Hofgeismarer Politiker gegen Häuserabriss in Beberbeck

Hofgeismar / Beberbeck. Die Domäne will die Bauten in Beberbeck räumen, doch die Stadtverordneten haben Zweifel, ob die Gründe berechtigt sind.

Nach dem Hofgeismarer Magistrat haben sich auch die Stadtverordneten gegen einen Abriss der ehemaligen Landarbeiterhäuser in der Staatsdomäne Beberbeck ausgesprochen und fordern vom Land Hessen die Prüfung einer alternativen Nutzung.

Nach dem Beschluss soll der Magistrat sich gegenüber dem Land und der Staatsdomäne für den Erhalt der Wohnhäuser einsetzen. Zugleich unterstützt die Stadtverordnetenversammlung den Widerspruch des Magistrats gegen den Abriss und die Nichtzustimmung der Stadt als Träger öffentlicher Belange.

Ihren Antrag begründete die Fraktion Die Linke damit, dass sich die Domänenleitung zur Zeit der Ferienresort-Planung vehement für den Erhalt der historischen Bauten engagiert habe. Nachdem zwei bereits im Vorjahr abgerissen wurden, sind noch sieben Wohnhäuser (davon drei bewohnt), sechs Nebengebäude sowie das der Stadt gehörende Dorfgemeinschaftshaus übrig. Die jetzigen Abrisspläne stünden dazu im krassen Widerspruch, sagte Dr. Christian Knoche. Zudem seien sie sozial bedenklich und rechtlich fragwürdig. Die wirtschaftliche Begründung überzeuge nicht. Es müsse vielmehr ein Kompromiss mit den Mietern gefunden werden.

Auch die CDU und die SPD unterstützten den Antrag, weil es nicht im Sinne der Stadt sei, wenn ein Ortsteil verschwinde. Der jetzige Zustand sei entstanden, weil der Besitzer jahrelang nicht in die Häuser investiert habe, sagte Frank Nikutta (SPD).
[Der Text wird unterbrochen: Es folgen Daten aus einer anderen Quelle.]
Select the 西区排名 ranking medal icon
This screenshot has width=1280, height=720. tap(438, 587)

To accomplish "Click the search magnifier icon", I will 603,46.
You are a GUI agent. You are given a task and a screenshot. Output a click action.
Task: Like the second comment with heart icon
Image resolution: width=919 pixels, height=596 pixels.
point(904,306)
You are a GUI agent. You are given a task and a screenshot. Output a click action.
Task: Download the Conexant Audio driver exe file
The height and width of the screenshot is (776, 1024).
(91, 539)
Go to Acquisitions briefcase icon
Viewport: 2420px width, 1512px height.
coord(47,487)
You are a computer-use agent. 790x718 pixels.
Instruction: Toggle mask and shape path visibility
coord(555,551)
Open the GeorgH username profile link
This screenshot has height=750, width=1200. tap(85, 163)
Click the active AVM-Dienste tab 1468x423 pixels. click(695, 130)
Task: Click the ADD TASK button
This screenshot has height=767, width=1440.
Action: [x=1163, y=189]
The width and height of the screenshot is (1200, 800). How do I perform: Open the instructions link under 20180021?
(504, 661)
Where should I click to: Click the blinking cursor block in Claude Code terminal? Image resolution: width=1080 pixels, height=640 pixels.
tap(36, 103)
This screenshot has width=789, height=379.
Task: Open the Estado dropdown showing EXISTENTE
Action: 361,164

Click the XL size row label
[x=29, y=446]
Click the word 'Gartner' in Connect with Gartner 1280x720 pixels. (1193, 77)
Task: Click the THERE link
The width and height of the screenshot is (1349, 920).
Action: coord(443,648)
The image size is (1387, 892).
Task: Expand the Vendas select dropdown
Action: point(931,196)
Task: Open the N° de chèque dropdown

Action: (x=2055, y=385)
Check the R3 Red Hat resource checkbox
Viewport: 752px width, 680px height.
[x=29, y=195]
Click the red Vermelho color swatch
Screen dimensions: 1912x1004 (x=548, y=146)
Reinhard Priem (FDP) schlug vor, mit dem Verwalter über eine Verpachtung an eine Vermietungsgesellschaft zu reden, weil er vielleicht froh sei, sie loszuwerden. Stefan Dworak (WSD) kritisierte frühere Abrisse als Folge von EU-Zuschüssen. Die Domäne schreibe sicher schwarze Zahlen, auch wenn die Bilanz nicht (wie etwa bei der Domäne Frankenhausen) öffentlich einsehbar sei.